## TRY IT:
Reproduce the data in its entirety, exactly as supplied.

Collected data entries
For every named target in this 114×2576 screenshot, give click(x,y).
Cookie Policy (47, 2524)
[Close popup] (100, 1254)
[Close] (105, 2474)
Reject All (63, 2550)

## RESULT FOR THIS EXERCISE:
For every named target in this 114×2576 screenshot, give click(x,y).
Cookie Policy (47, 2524)
[Close popup] (100, 1254)
[Close] (105, 2474)
Reject All (63, 2550)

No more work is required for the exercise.